England's Golden Afternoon
Synopsis
Saki (Hector Hugo Munroe) is perhaps the most graceful spokesman for England's "golden afternoon" - the slow and peaceful years before World War I. This volume contains the whole of Saki's work - all the short stories, his three novels and three plays.
About the author
H.H. Munro, also known by his pseudonym Saki (1870-1916), was a prolific Scottish author of the Edwardian era. He wrote The Chronicles of Clovis, When William Came: A Story of London Under the Hohenzollerns, and Complete Stories and Novels Of Saki. At age 44, Munro volunteered as a soldier during World War I, enlisting in the 22nd Battalion, Royal Fusiliers. He wrote a number of short stories from the trenches.
From the back cover
Macabre, acid and very funny, Saki's work drives a knife into the upper crust of English Edwardian life. Here are the effete and dashing heroes, Reginald, Clovis and Comus Bassington, and tea on the lawn with the articulate duchesses, the smell of gunshot and the tinkle of the caviar fork, and here is the half-seen, half-felt menace of disturbing undercurrents . . . all in this magnificent omnibus edition.

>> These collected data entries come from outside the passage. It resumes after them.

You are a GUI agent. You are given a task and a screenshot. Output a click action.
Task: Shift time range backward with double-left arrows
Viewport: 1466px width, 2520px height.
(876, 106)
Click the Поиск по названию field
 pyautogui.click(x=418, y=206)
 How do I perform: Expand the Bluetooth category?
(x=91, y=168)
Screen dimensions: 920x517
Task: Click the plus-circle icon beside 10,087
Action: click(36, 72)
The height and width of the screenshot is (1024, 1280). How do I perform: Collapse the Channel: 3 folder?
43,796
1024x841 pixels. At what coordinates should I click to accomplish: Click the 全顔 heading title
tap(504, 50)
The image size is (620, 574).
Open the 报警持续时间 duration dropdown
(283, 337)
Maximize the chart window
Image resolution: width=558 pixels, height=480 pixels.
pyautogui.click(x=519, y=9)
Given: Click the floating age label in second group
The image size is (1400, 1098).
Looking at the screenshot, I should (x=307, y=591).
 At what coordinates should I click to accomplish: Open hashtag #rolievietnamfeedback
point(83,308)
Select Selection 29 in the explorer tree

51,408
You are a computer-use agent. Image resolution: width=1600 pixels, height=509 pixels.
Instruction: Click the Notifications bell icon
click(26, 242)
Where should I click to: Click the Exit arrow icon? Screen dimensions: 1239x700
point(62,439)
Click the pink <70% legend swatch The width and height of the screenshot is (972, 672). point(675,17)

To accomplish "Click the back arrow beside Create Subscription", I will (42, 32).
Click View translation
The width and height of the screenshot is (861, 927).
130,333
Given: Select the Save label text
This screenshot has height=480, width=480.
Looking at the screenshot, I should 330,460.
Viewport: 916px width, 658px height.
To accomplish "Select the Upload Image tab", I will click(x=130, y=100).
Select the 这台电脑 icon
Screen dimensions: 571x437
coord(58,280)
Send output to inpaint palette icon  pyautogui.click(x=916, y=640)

Like Wilde and Wodehouse, Saki knew his way round the clubs and country houses of the upper classes, whose absurdities and hypocrisies he exposed with razor-toothed wit ... One is delighted to discover a writer with a vision of humanity shot through with a pessimism as bleak as that of Swift, Céline, Bernhard, Kingsley Amis' - Patrick McGrath in the Independent.